Exercise:
State how many lines of the records contain the string "computer". Give the number alone.

Record set:

====

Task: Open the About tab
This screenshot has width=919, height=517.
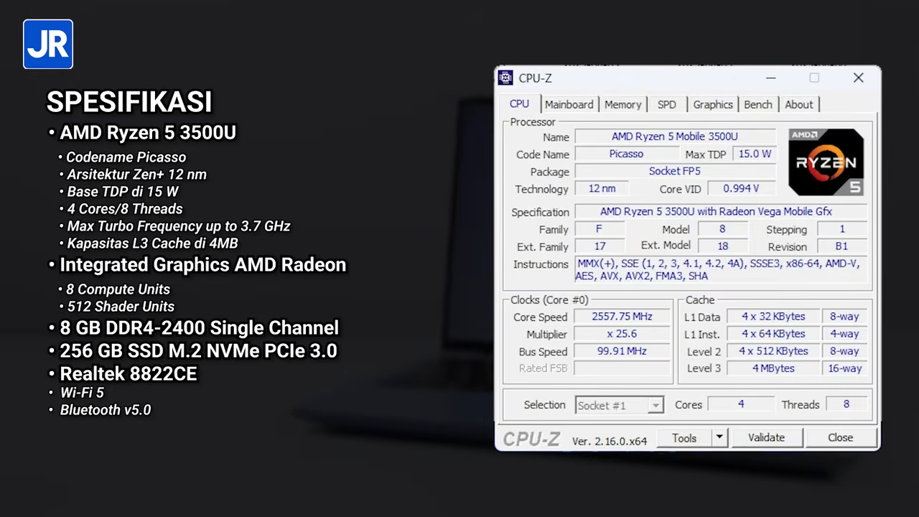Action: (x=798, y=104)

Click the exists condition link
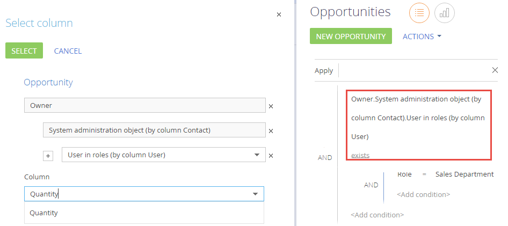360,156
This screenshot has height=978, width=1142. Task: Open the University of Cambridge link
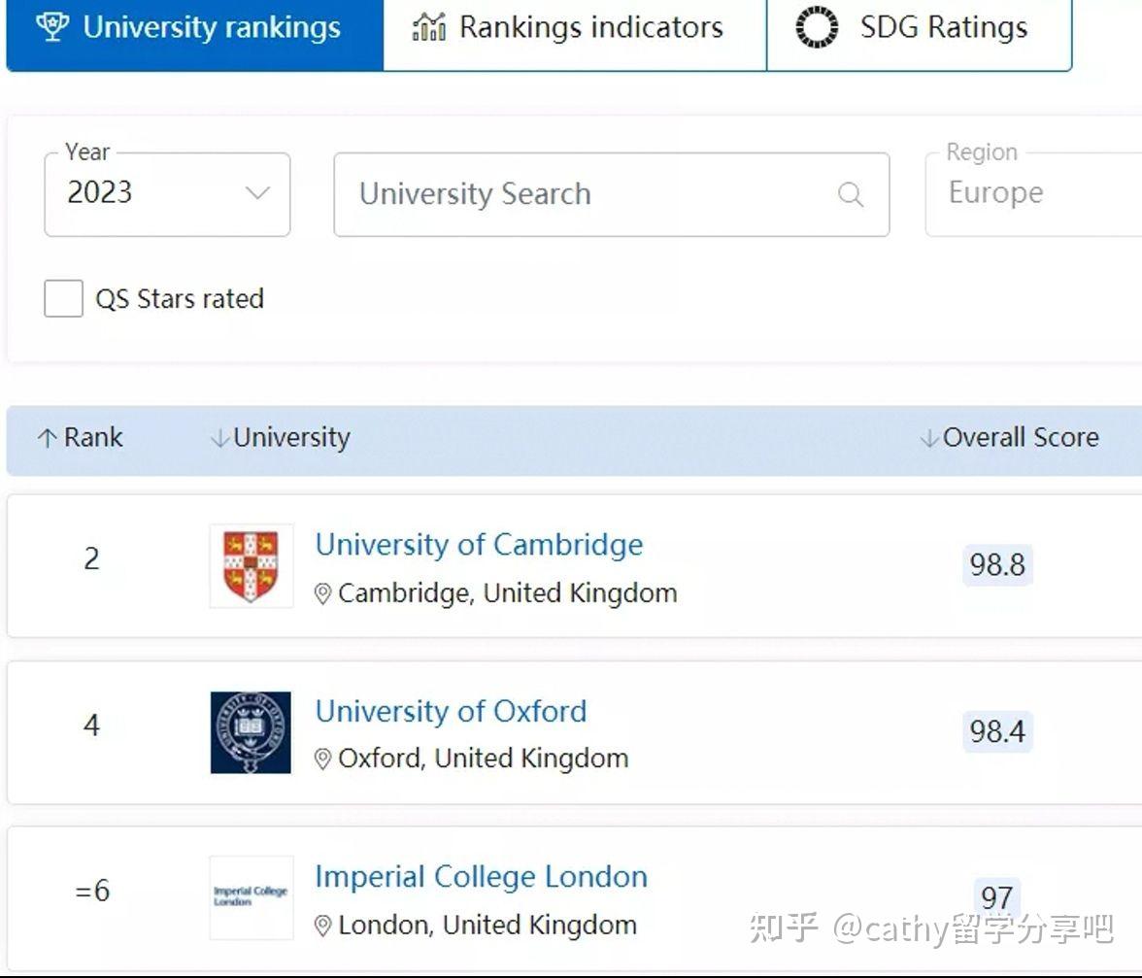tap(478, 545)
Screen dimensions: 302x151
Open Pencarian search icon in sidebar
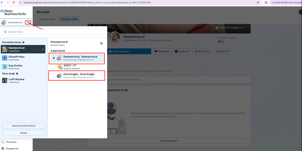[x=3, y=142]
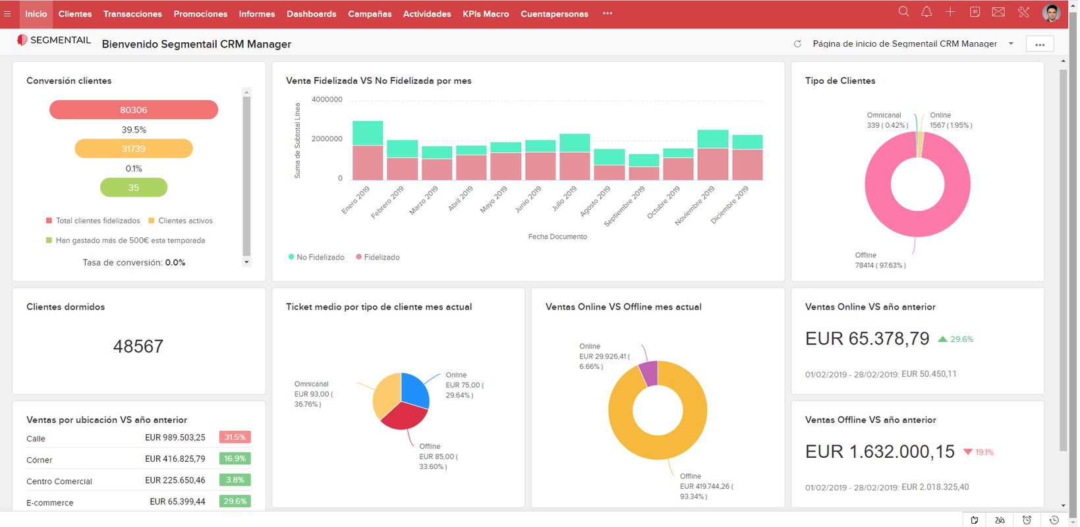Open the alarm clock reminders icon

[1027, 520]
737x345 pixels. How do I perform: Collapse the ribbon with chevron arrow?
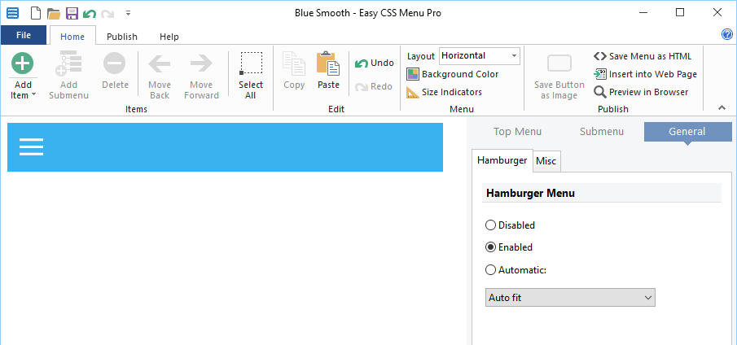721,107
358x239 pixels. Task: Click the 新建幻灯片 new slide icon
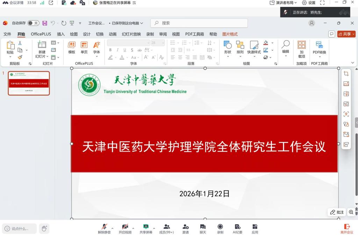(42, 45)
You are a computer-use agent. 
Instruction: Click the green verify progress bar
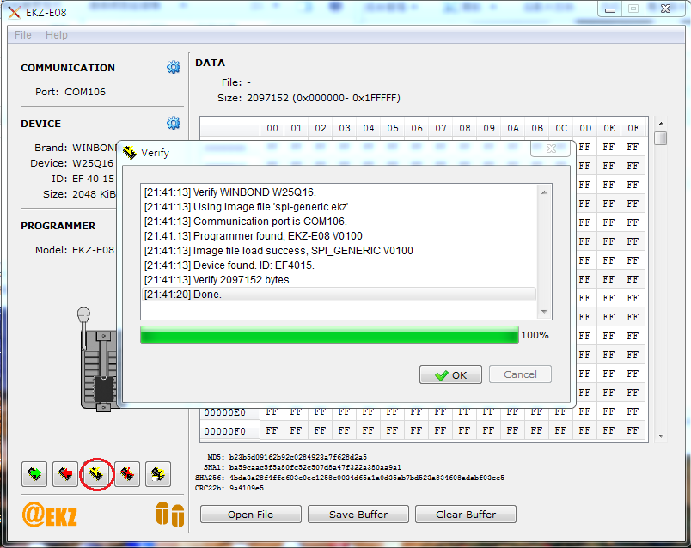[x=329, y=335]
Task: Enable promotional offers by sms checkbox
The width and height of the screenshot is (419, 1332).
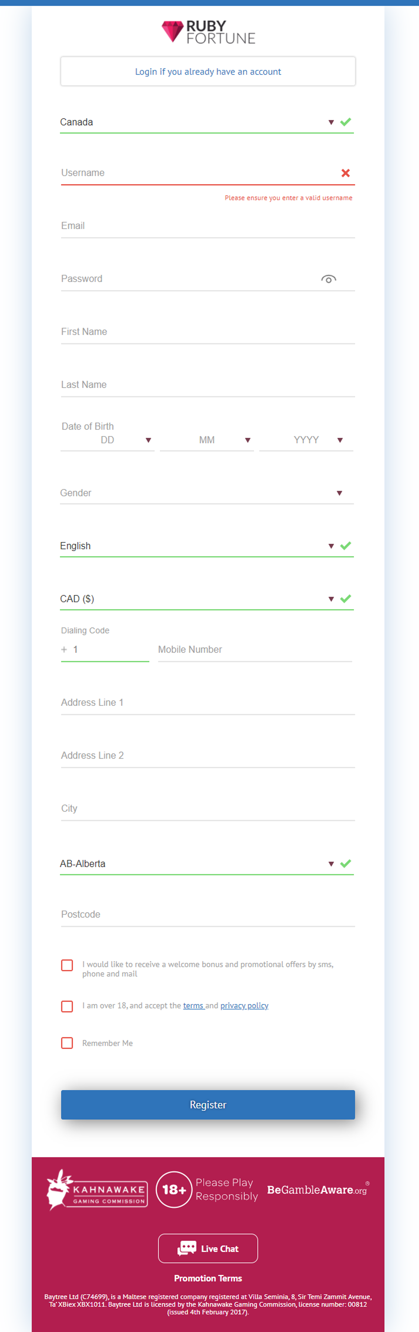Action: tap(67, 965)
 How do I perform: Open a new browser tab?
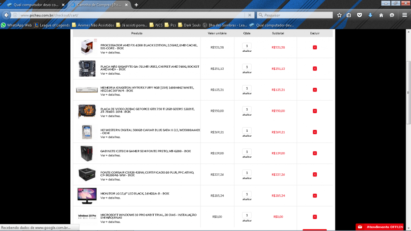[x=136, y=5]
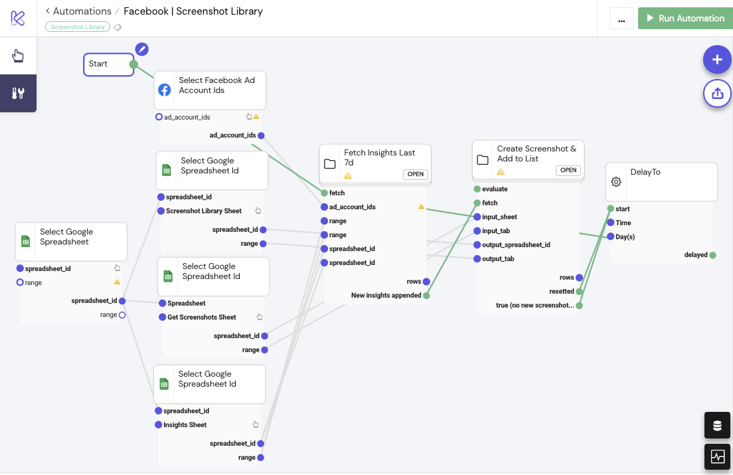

====

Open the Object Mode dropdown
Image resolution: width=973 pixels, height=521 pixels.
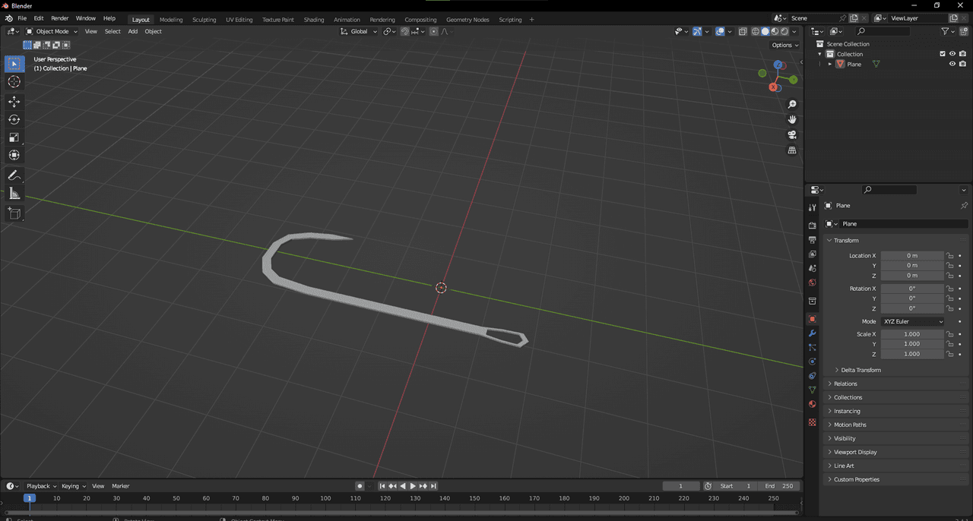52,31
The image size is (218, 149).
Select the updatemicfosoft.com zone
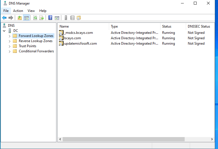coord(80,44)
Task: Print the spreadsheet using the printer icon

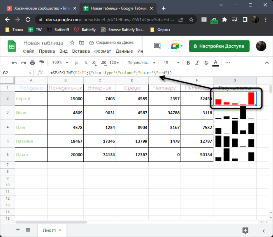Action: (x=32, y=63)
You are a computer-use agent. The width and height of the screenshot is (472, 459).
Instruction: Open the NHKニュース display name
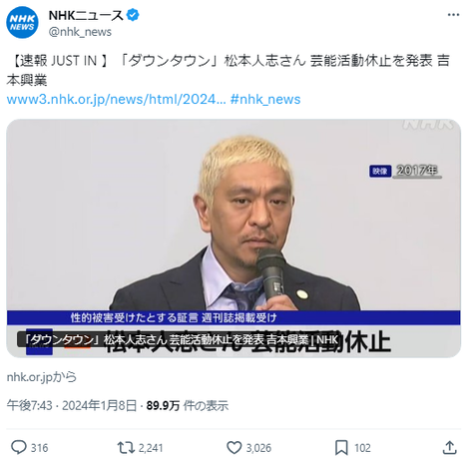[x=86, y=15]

====

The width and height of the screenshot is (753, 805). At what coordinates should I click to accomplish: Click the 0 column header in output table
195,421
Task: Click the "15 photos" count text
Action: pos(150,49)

====

Problem solution:
2